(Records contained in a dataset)
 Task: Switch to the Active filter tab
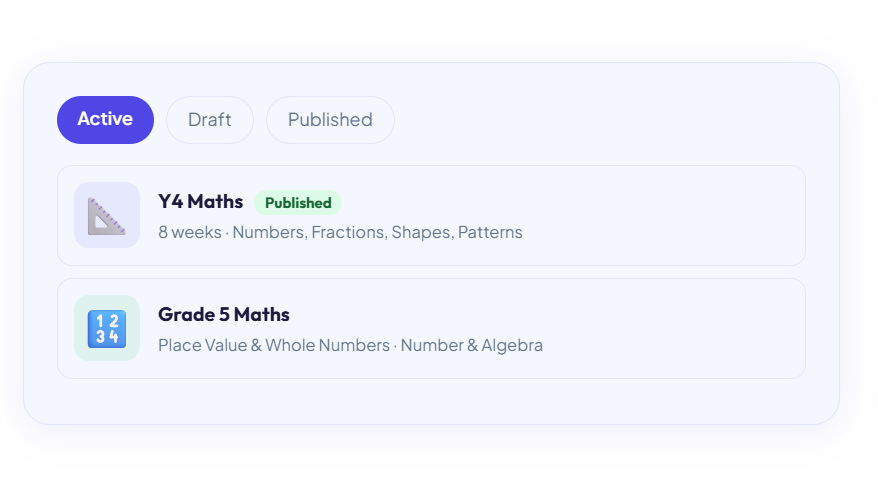pos(105,119)
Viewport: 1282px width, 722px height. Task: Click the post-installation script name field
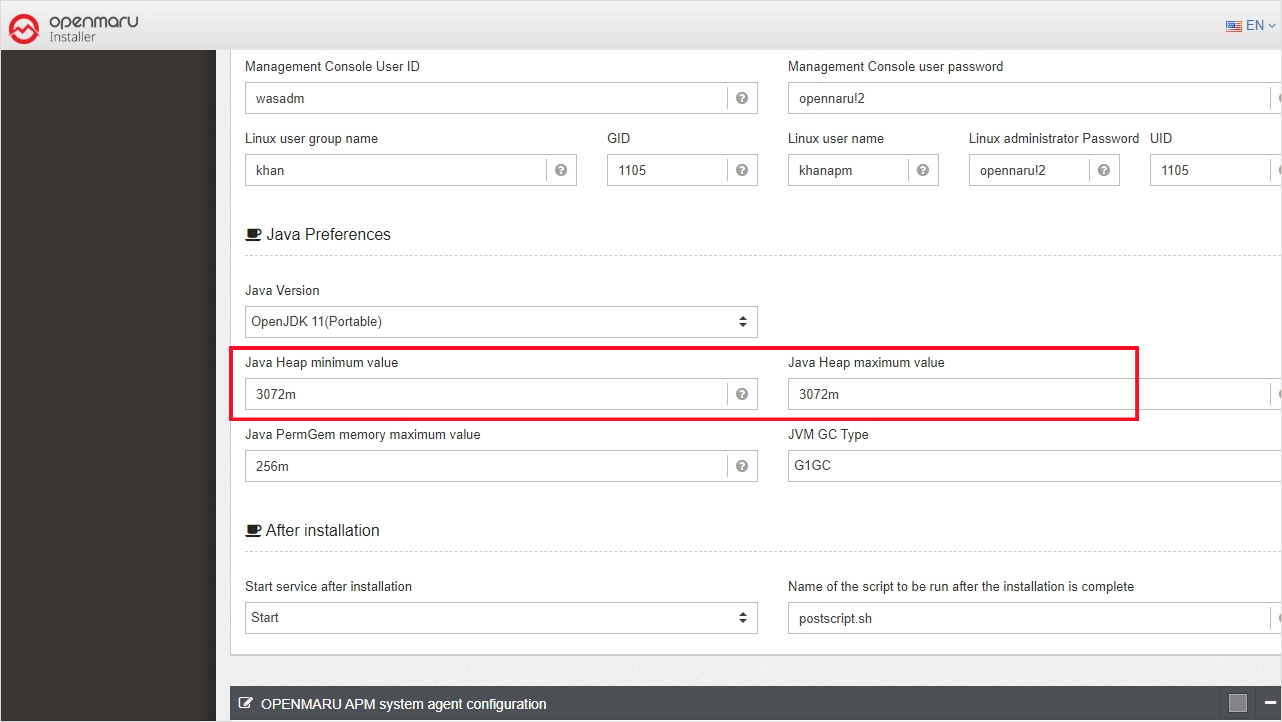(1025, 618)
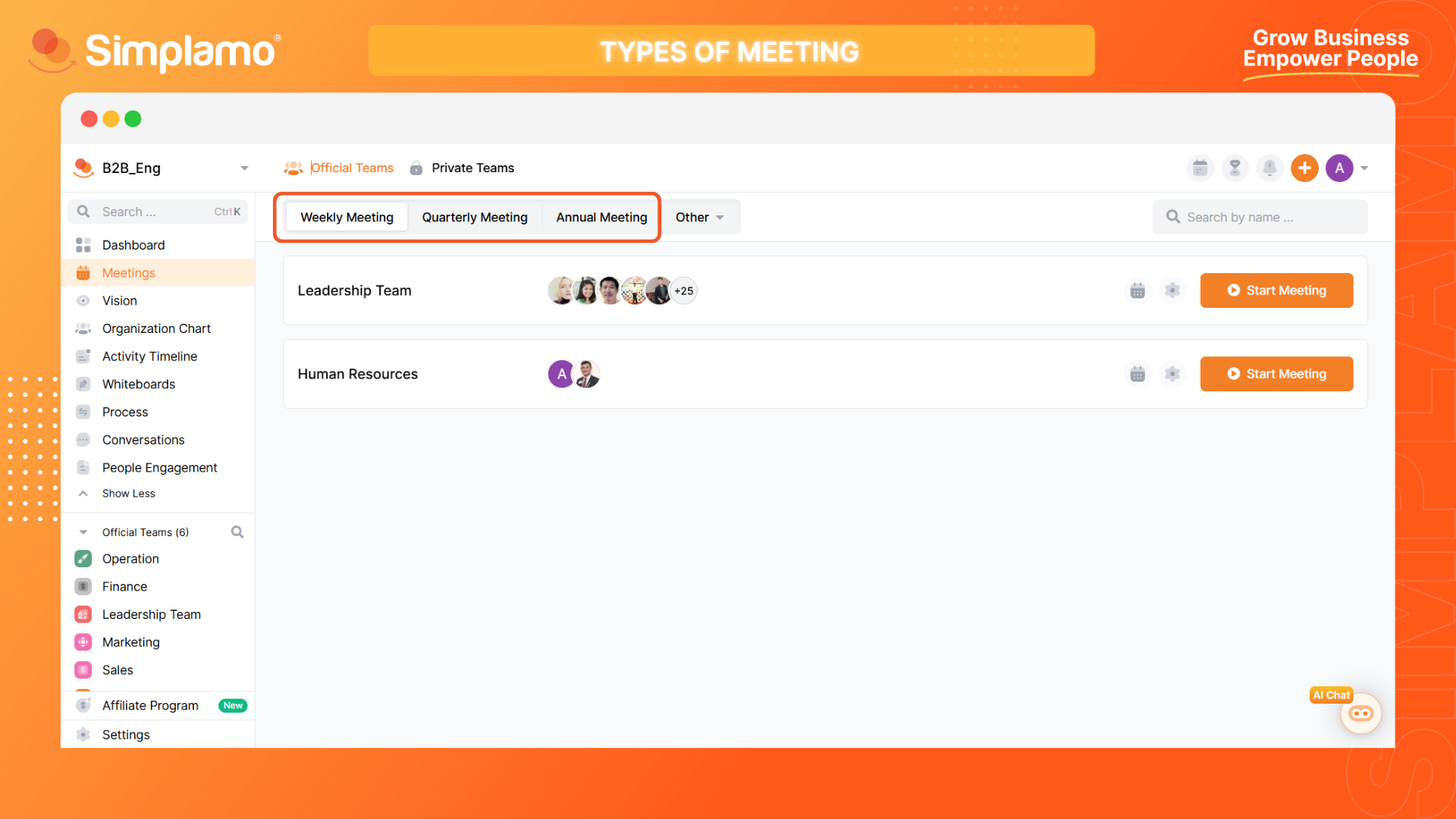Image resolution: width=1456 pixels, height=819 pixels.
Task: Click Leadership Team row calendar icon
Action: click(1138, 290)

Work task: A word-for-word copy of every entry, with the pictures left out, is the required answer.

Result:
 Task: Switch to the Active filter tab
pos(105,119)
Viewport: 1282px width, 722px height. Task: Click the post-installation script name field
(1025, 618)
Image resolution: width=1456 pixels, height=819 pixels.
Task: Click Leadership Team row calendar icon
Action: click(1138, 290)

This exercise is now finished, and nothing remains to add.